Kotresh HR [Sun, 15 Feb 2026 18:41:51 +0000 (00:11 +0530)]
tools/cephfs_mirror: Fix lock order issue
Lock order 1:
InstanceWatcher::m_lock ----> FSMirror::m_lock
Lock order 2:
FSMirror::m_lock -----> InstanceWatcher::m_lock
The Lock order 1 is where it's aborted and it happens
during blocklisting. The InstanceWatcher::handle_rewatch_complete()
acquires InstanceWatcher::m_lock and calls
m_elistener.set_blocklisted_ts() which tries to acquire
FSMirror::m_lock
The Lock order 2 exists in mirror peer status command.

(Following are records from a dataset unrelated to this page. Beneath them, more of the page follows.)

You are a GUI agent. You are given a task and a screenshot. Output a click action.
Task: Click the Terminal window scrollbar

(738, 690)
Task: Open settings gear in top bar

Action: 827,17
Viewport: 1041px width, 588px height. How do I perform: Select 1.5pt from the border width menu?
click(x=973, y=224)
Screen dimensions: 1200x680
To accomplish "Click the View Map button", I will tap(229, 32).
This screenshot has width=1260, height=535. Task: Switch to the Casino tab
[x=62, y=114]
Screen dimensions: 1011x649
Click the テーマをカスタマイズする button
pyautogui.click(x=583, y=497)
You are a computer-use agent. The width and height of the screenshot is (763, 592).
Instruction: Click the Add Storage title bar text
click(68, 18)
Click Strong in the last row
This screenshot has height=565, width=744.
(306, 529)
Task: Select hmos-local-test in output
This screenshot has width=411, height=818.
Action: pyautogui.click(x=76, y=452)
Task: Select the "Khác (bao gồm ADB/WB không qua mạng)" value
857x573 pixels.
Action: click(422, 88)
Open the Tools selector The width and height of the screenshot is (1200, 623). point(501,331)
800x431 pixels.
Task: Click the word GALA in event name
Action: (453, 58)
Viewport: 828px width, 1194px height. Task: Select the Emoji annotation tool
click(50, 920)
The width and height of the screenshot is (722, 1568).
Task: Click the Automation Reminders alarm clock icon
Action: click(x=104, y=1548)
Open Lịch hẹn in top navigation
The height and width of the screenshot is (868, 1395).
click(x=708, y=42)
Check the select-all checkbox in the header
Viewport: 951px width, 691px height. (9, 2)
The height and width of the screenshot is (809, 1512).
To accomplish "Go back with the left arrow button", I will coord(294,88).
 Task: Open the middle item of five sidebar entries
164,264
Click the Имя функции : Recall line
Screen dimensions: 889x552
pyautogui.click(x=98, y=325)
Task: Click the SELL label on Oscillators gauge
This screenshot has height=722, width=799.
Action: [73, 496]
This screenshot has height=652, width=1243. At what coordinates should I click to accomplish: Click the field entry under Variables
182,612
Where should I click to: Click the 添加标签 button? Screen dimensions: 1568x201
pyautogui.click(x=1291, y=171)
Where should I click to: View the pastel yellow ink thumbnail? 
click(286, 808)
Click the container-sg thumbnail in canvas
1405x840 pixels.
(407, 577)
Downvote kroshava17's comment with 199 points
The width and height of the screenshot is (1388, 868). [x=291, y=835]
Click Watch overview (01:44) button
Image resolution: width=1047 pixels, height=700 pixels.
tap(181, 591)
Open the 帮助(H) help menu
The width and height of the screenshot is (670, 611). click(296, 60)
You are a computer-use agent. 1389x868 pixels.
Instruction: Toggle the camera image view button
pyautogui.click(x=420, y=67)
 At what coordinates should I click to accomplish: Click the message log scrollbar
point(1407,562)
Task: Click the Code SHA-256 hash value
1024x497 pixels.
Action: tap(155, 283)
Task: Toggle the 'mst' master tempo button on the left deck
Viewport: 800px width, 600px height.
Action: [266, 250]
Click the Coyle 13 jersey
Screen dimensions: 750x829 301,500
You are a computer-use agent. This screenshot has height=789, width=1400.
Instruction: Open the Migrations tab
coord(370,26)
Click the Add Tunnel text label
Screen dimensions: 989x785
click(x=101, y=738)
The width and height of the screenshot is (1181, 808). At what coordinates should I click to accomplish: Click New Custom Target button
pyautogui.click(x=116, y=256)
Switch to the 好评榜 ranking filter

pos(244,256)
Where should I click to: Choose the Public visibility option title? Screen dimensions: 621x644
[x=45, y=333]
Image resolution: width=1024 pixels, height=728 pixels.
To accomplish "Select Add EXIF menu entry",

The FSMirror::mirror_status(Formatter *f) takes FSMirro::m_lock
and calls is_blocklisted which takes InstanceWatcher::m_lock
Fix:
FSMirror::m_blocklisted_ts and FSMirror::m_failed_ts is converted
to std::<atomic> and also fixed the scope of m_lock in
InstanceWatcher::handle_rewatch_complete() and
MirrorWatcher::handle_rewatch_complete()
Look at the tracker for traceback and further details.
Kotresh HR [Sun, 15 Feb 2026 19:38:00 +0000 (01:08 +0530)]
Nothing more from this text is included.